Спустя минут десять они вышли к шоссе, где у обочины стоял припаркованный фургончик курьерской службы "экспресс-доставки", ничем не отличающийся от тех, что во множестве носились по дорогам Франции, доставляя различные грузы. Только этот преимущественно возил гробы. Удобно устроившись на водительском сидении, Жак увлеченно читал какую-то книжку в мягкой обложке, на которой были нарисованы звездолеты, пыхающие друг в друга лазерами. В голове у Жака тоже пыхали лазеры и армия людей готовилась дать бой злобным монстрам из соседней галактики. Своих ему монстров мало...
Еще у выхода из леса Филипп дал слуге указания позвонить Лоррену и велеть ему распорядиться приготовить одну из гостевых комнат для сидхэ, максимально вынеся оттуда все металлическое. Ну и — свалить из дома на пару суток, чтобы кровь фэйри уже гарантированно из него выветрилась.
Жак вышел навстречу господину, потом забрался в кузов машины и снял крышку с гроба.
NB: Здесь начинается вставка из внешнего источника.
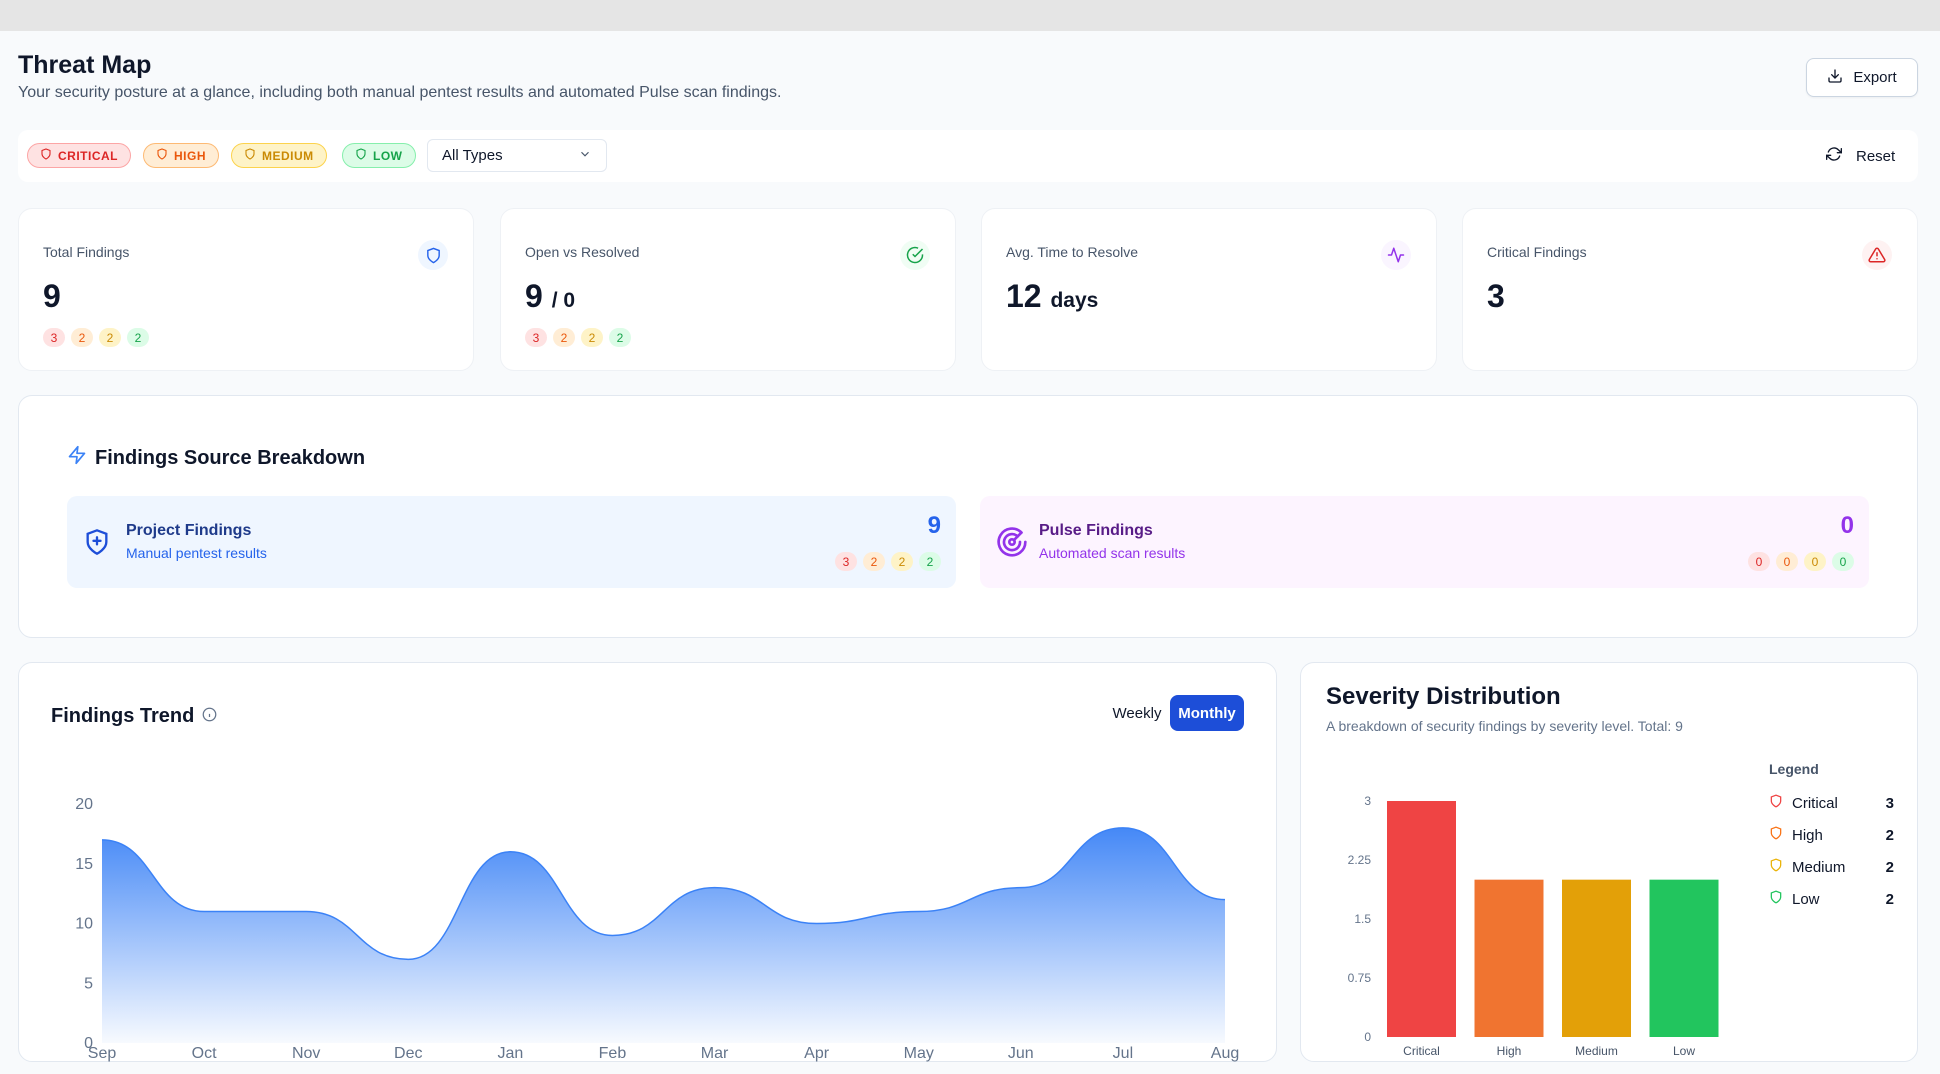  What do you see at coordinates (1808, 835) in the screenshot?
I see `legend-name: High` at bounding box center [1808, 835].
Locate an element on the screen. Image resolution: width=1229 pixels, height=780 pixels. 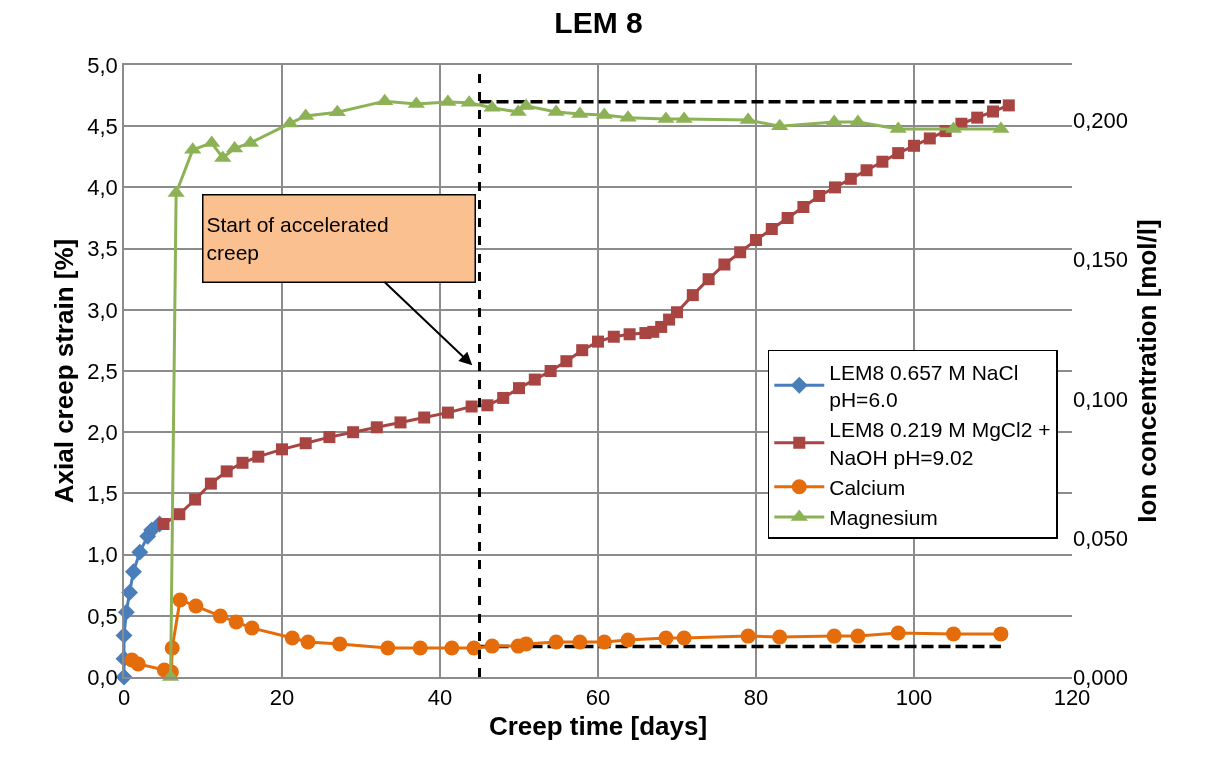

До рассвета оставалось минут сорок, лучше сразу устроиться на сон, предоставив пассажирское место в машине Тиалону.
Учитывая неизбежные пробки, дорога до дома займет часов пять, если не больше, и приедут они в самый разгар дня, что крайне неприятно. Несмотря на всю продуманную систему безопасности, день лучше всего проводить в бункере за бетонными стенами, а не в пути.
И укладываться в гроб в мокрой одежде тоже отвратно, но с фэйри всегда так — сплошной дискомфорт. Ну, хоть не покусали, и то хорошо...
Почувствовав его раздражение, Жак мысленно уверил принца, что беспокоиться не о чем, — в машине он в безопасности, и возле дома усиленная охрана. А в гроб можно улечься, раздевшись до нижнего белья. При этом в голове у Жака явилась сцена из какой-то комедии о вампирах, где главный герой спал в гробу в семейных трусах в цветочек.
Филипп мысленно дал ему пинка и обозвал извращенцем.
В его собственной голове возникло ошарашенное лицо фэйри, с изумлением взирающего на гипотетические трусы в цветочек, и Жак, увидев его, рассмеялся. Смех его мог показаться странным, учитывая всеобщее молчание, но Тиалон не обратил на это внимание, он с любопытством рассматривал "самоходную карету".